At times of crisis, businesses have often in the past been forced to shut up their offices; and schools, colleges and universities to close their classes and cancel their lectures. Conferences, exhibitions and other events worldwide have been cancelled.
Organisations can still continue to operate and educational establishments run even in the most difficult circumstances. We have seen it in the past when storms, flooding or snow have hit and made it impossible for employees to attend the office. We have seen it when the volcanic ash cloud erupted in Iceland in 2010 and travel around the world was disrupted. The current crisis is dark and unprecedented but businesses still need to function and educational establishments teach their students and prepare them for exams.
It is in scenarios like this where face-to-face engagement is no longer an option and working from home may well be a necessity that online learning and remote access have a key role to play. They can provide critical continuity. They can keep businesses and schools up and running. And they can do all of that through technology enabled through a laptop, tablet or even a smartphone.
In a business context, providing remote access can be a cost-effective approach, allow people to be in multiple locations and still working on the same projects, as well as avoiding any complications associated with the need to travel to meetings. Providing remote access is also the key foundation of more collaborative online working in the shape of virtual meetings.

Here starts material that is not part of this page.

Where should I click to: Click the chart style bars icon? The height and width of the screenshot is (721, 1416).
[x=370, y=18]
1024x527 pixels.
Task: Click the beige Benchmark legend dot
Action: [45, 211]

The Benefits of Online Collaboration
Virtual meetings offer a simple way to connect with a group instantly, anytime and indeed anywhere. They enable connections to be made with users anywhere in the world and they save on space and the expense of hiring physical meeting rooms. Information can be shared instantly and difficult decisions debated, with solutions reached quickly and efficiently.
Virtual meetings also allow businesses to support dispersed workforces, an approach that helps deliver genuine inclusivity across the entire ecosystem.
Easy to use app based technology also has a key role to play in supporting online learning, which is key at times of crisis, when travelling into campuses may not be an option, in keeping schools and colleges up and running. The University of Surrey recently announced plans to stop face to face lectures due to coronavirus fears. The move will enable students to access lectures remotely, helping to reduce the disruption to their learning at this difficult time.
The capabilities of online education technology are ramping up all the time. Students have an ever-expanding choice, typically ranging from real-time engagement tools to study apps, campus-wide learning management systems and virtual learning environments. Studying online can have a transformative impact on pupils and students, making the process an easier and potentially more immersive experience. But when they face disruptive circumstances, its biggest benefit is simply giving them continuity of learning.
In a digital society and indeed economy, remote and online access are key in supporting continuity of business and of learning – and at times of crisis providing that continuity becomes more important than ever.